Но сильнее всего рвался он в Самую Гущу Событий – туда, где звенели мальчишечьи крики и прыгали тени: с довольной мордой, свесив из пасти влажный язык, он носился как угорелый, и на голове у него скользящей шапочкой всегда белела детская ладонь.

Река, что стремилась в море

Каждый вечер он целует маму, обхватывая ее, большую, теплую и добрую, своими ручонками, трется о шершавую щеку отца, пахнущую табаком и всякими механизмами, потом бежит в ванную комнату и там останавливается как зачарованный с тайным письмом в руках, готовясь отправить его в путь. Письмо гласит: «Здравствуй, Русалочка! Меня зовут Том Сполдинг, я живу в штате Иллинойс, город Гринтаун, улица Саут-Сент-Джеймс, дом 11, и мне…»

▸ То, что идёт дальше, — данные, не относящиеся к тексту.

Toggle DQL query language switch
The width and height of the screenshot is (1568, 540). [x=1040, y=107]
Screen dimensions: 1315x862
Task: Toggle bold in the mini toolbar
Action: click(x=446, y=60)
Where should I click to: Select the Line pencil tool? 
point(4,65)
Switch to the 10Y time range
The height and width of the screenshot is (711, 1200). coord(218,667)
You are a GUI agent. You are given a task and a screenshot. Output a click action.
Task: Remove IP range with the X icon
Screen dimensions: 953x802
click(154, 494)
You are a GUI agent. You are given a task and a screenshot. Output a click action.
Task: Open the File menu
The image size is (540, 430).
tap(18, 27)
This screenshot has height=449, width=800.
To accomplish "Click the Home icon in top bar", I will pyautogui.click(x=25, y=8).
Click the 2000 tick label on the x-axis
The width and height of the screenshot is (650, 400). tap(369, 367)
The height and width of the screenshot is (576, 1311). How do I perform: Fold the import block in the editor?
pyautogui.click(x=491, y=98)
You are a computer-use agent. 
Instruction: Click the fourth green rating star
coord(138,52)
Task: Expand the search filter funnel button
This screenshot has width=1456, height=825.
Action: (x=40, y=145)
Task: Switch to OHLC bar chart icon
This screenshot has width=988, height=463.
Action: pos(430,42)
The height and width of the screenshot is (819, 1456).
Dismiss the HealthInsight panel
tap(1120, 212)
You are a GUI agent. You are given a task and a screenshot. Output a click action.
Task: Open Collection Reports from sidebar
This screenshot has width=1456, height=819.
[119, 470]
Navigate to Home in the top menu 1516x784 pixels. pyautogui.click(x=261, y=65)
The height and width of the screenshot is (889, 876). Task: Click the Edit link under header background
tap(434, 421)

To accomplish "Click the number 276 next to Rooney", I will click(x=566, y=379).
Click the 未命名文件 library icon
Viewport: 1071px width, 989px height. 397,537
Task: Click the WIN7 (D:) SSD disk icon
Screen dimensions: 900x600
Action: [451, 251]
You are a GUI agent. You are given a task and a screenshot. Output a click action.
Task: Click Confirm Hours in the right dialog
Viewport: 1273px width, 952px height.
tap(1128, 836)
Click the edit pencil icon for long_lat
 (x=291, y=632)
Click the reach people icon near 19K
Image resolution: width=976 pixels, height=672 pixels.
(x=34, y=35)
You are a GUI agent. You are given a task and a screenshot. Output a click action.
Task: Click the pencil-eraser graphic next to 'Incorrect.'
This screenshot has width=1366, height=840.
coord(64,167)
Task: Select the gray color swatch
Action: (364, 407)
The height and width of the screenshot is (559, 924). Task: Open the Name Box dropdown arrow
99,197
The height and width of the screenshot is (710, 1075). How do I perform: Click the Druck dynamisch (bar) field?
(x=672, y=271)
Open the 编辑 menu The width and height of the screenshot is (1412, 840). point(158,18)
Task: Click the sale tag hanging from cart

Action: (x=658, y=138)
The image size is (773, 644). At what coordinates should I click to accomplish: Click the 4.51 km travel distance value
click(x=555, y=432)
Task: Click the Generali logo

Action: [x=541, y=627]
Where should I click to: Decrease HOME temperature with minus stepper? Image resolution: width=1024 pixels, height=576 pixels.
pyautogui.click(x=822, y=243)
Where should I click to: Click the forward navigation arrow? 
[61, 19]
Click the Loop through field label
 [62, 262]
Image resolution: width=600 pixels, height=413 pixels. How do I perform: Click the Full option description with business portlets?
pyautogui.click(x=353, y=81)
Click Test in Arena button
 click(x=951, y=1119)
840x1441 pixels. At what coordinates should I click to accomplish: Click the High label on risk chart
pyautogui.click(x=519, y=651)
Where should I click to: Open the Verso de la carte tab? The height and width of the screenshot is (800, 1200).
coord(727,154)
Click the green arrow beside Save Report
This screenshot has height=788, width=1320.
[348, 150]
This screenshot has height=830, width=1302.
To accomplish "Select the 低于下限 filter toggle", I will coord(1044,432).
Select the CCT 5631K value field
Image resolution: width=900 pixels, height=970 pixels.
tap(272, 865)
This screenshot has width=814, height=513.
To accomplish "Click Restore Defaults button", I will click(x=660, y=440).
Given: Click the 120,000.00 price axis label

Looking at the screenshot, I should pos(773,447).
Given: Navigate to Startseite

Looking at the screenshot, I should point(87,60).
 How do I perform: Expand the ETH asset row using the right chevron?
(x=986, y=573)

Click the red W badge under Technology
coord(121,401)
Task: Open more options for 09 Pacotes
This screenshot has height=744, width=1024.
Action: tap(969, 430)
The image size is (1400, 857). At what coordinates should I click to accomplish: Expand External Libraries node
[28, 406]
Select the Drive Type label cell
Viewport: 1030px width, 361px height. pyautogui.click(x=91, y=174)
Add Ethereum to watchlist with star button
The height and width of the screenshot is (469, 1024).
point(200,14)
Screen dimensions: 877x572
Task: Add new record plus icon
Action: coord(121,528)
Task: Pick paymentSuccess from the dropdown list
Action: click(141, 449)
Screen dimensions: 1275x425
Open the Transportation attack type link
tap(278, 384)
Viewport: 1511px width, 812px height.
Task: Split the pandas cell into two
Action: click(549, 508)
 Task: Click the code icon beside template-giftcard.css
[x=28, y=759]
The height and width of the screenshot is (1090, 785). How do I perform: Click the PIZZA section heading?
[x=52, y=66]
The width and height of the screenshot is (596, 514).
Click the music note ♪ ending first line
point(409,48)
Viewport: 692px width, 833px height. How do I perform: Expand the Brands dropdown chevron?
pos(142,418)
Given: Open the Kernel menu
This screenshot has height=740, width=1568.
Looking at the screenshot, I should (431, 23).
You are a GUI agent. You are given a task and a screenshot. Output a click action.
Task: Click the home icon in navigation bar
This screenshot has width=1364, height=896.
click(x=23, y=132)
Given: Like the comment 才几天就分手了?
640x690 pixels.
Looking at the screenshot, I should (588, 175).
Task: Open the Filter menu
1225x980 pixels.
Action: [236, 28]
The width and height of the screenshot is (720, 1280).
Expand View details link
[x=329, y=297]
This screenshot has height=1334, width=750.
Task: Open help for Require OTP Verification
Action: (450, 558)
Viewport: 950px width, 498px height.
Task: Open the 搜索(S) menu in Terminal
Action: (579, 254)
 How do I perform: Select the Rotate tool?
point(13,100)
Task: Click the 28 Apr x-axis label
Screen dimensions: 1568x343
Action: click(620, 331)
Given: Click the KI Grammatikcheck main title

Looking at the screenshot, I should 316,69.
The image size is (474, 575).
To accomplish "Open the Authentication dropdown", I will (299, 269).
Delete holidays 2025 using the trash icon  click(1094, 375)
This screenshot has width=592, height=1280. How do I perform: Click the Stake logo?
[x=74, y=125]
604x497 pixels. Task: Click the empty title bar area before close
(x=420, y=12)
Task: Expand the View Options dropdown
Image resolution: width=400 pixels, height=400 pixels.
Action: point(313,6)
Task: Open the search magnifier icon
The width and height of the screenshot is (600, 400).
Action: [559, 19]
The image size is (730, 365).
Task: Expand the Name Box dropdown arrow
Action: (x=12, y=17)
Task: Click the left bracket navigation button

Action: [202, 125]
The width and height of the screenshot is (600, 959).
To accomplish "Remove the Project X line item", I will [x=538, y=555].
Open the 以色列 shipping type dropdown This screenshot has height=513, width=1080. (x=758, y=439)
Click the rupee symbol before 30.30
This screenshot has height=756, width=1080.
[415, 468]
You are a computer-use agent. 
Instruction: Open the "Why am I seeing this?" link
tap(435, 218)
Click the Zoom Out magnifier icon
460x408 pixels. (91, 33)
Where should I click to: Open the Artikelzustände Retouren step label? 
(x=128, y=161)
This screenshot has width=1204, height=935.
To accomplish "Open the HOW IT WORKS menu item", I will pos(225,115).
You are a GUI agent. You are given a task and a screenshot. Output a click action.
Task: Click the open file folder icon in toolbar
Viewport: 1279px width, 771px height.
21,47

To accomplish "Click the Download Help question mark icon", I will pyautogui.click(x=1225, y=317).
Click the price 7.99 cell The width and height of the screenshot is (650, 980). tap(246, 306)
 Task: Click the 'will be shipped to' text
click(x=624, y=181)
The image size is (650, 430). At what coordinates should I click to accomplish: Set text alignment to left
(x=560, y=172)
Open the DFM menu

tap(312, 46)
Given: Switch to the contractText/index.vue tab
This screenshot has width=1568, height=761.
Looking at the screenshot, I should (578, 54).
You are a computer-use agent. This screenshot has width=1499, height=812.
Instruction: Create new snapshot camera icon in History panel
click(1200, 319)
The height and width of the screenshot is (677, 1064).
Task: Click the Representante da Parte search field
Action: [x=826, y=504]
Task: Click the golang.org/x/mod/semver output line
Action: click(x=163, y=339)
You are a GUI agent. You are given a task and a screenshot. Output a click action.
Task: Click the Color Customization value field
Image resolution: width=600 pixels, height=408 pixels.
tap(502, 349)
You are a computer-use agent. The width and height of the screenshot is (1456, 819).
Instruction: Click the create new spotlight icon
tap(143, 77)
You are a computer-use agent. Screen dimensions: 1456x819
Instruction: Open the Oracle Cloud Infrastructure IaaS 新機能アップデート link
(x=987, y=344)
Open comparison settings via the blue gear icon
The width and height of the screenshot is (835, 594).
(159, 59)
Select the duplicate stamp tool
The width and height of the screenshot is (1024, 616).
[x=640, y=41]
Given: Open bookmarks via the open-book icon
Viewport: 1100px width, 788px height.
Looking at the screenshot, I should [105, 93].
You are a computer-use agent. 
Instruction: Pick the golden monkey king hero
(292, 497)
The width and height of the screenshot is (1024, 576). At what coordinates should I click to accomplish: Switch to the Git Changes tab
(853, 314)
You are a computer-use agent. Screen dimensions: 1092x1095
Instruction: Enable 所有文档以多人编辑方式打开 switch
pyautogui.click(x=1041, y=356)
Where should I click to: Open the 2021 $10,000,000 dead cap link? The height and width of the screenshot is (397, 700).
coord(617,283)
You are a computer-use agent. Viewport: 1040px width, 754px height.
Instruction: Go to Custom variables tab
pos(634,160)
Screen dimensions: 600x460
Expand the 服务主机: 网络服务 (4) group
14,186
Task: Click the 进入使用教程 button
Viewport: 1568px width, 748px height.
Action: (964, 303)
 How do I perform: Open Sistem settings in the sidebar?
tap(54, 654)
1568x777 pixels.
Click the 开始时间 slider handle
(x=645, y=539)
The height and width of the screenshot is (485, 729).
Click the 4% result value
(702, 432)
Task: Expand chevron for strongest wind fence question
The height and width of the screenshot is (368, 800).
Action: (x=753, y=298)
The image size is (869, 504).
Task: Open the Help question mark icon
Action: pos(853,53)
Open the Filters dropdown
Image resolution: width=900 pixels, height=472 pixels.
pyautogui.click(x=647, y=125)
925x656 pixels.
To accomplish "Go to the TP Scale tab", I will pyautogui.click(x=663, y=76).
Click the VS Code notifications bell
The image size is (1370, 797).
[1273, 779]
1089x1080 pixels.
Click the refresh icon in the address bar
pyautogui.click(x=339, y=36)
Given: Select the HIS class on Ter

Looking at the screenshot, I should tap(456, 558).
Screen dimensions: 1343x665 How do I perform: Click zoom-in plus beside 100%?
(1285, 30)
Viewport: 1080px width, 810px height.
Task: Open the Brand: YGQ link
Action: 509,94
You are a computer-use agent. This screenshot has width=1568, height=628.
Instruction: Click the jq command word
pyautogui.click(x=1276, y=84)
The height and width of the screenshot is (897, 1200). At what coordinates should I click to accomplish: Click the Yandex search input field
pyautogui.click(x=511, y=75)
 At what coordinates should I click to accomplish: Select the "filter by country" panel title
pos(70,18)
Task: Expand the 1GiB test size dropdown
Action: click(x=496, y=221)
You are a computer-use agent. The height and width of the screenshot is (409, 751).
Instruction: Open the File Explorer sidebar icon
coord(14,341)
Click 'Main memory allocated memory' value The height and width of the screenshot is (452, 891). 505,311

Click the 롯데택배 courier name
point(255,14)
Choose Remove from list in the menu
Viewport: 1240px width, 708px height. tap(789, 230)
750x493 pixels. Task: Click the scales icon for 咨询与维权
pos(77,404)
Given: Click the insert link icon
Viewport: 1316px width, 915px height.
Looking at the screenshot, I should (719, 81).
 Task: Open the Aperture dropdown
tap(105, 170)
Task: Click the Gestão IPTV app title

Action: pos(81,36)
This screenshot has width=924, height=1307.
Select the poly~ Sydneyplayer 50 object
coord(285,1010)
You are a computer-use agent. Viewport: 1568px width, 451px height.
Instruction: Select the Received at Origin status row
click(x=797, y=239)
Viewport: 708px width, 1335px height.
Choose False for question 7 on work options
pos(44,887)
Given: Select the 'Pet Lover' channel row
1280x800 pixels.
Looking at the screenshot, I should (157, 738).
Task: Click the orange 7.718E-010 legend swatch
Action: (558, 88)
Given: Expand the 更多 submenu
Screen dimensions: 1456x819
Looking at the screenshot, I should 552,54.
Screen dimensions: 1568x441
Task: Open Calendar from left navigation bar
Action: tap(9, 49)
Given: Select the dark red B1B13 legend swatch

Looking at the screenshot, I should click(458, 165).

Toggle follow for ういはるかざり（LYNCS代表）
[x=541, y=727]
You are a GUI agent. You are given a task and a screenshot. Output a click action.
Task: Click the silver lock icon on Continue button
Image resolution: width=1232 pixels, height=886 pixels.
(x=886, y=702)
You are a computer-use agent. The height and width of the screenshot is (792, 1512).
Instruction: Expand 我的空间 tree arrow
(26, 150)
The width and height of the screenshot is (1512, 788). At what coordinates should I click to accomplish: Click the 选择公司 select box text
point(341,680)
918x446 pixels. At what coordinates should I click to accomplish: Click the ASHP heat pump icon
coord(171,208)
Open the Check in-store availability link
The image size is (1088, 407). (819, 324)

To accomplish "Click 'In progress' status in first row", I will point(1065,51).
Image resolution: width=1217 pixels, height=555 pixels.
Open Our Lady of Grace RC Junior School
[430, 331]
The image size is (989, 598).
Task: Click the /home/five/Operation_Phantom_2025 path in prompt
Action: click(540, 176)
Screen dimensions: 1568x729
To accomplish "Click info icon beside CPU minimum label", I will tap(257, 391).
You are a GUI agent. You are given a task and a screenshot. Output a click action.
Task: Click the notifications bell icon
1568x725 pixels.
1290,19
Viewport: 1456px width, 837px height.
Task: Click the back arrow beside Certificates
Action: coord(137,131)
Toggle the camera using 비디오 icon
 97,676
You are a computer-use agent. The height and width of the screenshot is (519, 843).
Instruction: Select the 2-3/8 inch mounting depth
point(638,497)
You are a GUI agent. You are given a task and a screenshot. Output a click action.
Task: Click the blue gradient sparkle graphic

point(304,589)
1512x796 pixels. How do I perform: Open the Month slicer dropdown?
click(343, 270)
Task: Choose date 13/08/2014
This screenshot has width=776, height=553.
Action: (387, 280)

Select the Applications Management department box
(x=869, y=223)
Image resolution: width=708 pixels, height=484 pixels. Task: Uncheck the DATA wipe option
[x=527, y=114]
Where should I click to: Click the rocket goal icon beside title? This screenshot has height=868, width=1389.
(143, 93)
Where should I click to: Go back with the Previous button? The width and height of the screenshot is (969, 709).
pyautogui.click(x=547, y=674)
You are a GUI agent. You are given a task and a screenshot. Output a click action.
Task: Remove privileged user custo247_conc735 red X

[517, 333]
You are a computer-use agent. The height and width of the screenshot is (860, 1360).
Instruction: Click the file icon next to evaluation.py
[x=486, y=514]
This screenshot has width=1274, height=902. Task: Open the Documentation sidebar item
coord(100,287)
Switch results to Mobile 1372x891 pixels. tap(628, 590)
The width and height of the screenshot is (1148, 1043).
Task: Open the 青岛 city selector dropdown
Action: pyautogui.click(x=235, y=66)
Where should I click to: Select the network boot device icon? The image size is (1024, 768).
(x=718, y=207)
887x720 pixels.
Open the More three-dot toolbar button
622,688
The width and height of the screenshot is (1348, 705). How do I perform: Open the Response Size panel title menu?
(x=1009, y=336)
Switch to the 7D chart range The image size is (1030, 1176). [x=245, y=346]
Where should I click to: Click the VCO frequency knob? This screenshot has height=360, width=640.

Сейчас он нажмет на рычажок слива воды. Мощная лавина, холодная и чистая, с ревом хлынет вниз по кафельному желобу. В самый последний момент он бросит тайное письмо в исчезающую реку. Поток вскоре иссякнет. Наступит тишина. Записка исчезнет. Он постоит еще немного, рассуждая: письмо уже в пути, оно плывет к морю. Теперь можно идти спать. Интересно, она уже читает мое письмо, думает он, лежа в кровати. Вот бы узнать.